Das Gute bei Polyneux ist ja, dass wir immer total spät zu jeder Party kommen. Und ihr wisst von den Spezial-Experten natürlich schon alles über die Fortsetzung des Kult-Spiels Outcast von 1999:
Outcast – A New Beginning ist wieder so ein AA-Spiel, das nach den AAA-Sternen greift und dabei maximal okay’ish geworden ist. Ein Open-World-Action-Adventure, das aus dem Ubisoft-Baukasten kommen könnte und dabei zwar ganz schick aussieht, aber genau null Innovationen im Gepäck hat. Schade Banane.

Sicher, es ist ja ganz niedlich, wenn Redakteure nicht im komplett luftleeren Raum agieren und sich wenigstens Youtube-Videos des Originals anschauen und ein paar Technik-Features aus der Wikipedia abschreiben, bevor sie den Nachfolger dann eben doch mit den aktuellen Genre-Platzhirschen wie Horizon, God Of War oder FarCry vergleichen.
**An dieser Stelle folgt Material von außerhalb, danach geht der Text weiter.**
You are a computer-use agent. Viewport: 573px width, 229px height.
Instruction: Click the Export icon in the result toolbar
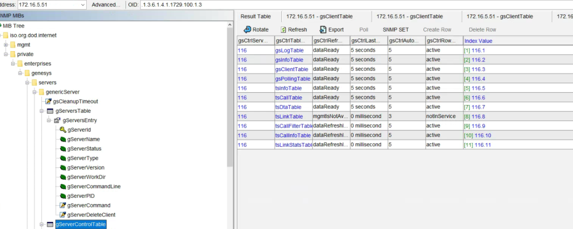pyautogui.click(x=323, y=29)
Aber die meisten haben es halt nicht wirklich selbst gespielt. Zumindest nicht 1999. Sonst wüssten sie nämlich, warum alte Säcke wie ich Outcast seit 25 Jahren auf einem kleinen Altar beweihräuchern…
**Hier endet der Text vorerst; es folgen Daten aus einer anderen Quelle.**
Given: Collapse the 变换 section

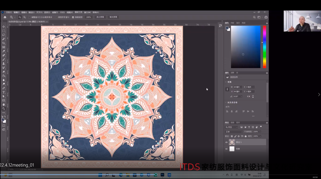Looking at the screenshot, I should pos(226,82).
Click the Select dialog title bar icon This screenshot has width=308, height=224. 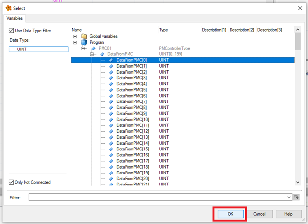click(x=7, y=8)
Bruce Willis Cutter Slade. Bei den ganzen Rückschauen wird nämlich gerne vergessen, dass Outcast auch ein sehr dialoglastiges Spiel war, das sich unheimlich viel Mühe mit dem World-Building gab. Darum ist es für mich auch völlig zweitrangig, ob Appeals Fortsetzung 25 Jahre später immer noch schick aussieht (Ja, tut sie, auch wenn es diesmal „nur“ die Unreal Engine 4 ist.) oder wieder spielerische Maßstäbe setzen kann (Nein, kann sie natürlich nicht. Kein Stück.). Viel wichtiger ist doch die Frage, ob es Spaß macht, nach so langer Zeit wieder in der Haut des Ulukai zu stecken und dem Planeten Adelpha und seinen Bewohnern einen weiteren Besuch abzustatten… Spoiler: Wie sau!
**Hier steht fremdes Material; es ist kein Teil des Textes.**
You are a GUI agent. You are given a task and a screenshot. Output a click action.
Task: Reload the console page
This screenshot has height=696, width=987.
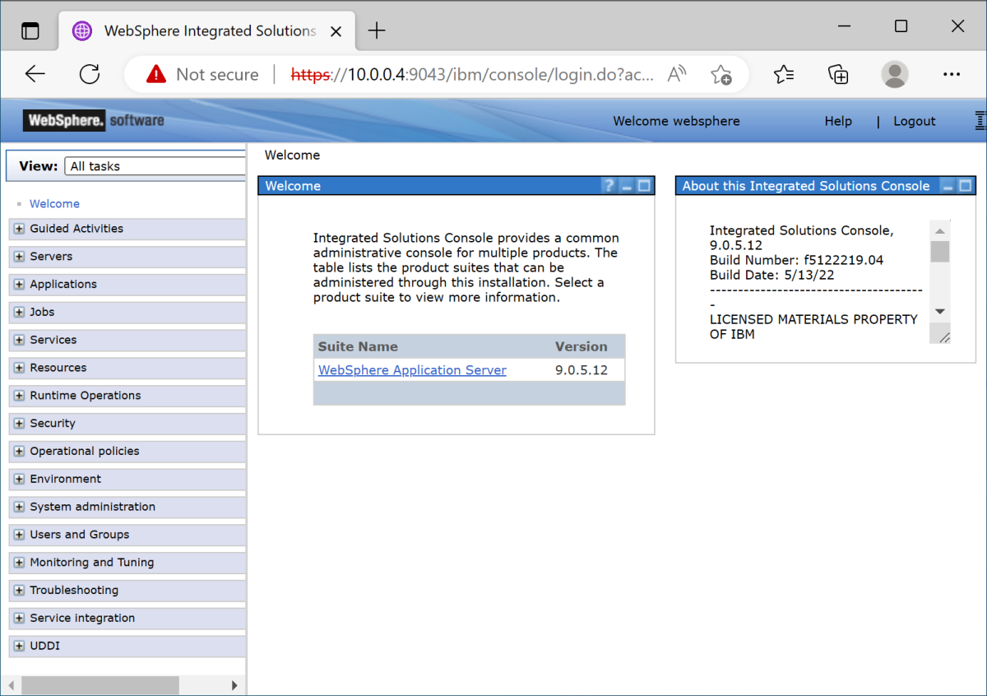click(x=90, y=74)
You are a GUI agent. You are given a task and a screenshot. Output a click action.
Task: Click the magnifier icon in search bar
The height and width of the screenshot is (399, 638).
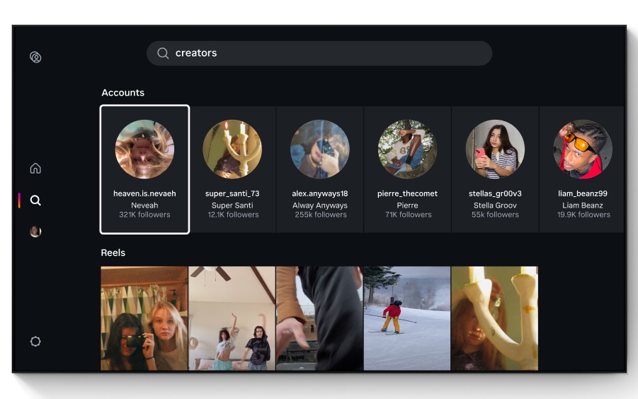[163, 53]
Kommen wir also wieder zu dem zurück, was wirklich wichtig ist: Dem Herz des Spiels. Und das ist auch 25 Jahre später wieder am richtigen Fleck! Man merkt der Welt Adelpha, den einheimischen Talaner und dem sympathischen Cutter Slade durch und durch an, dass hier wieder die Entwickler des Originals am Werke waren und nach so langer Zeit endlich die Fortsetzung umsetzten konnten, die sie schon 1999 direkt im Anschluss machen wollten, aber leider vorher pleite gingen. Und weil das Herz wieder dabei ist, sprang bei mir auch gleich wieder der Funke über. Ungeachtet der ganzen „objektiven Mittelmäßigkeit“, die das Spiel heute, nachdem andere Spiele 25 Jahre lang Zeit hatten, Appeals Vision unzählige Male weiter auszuformulieren, darstellt.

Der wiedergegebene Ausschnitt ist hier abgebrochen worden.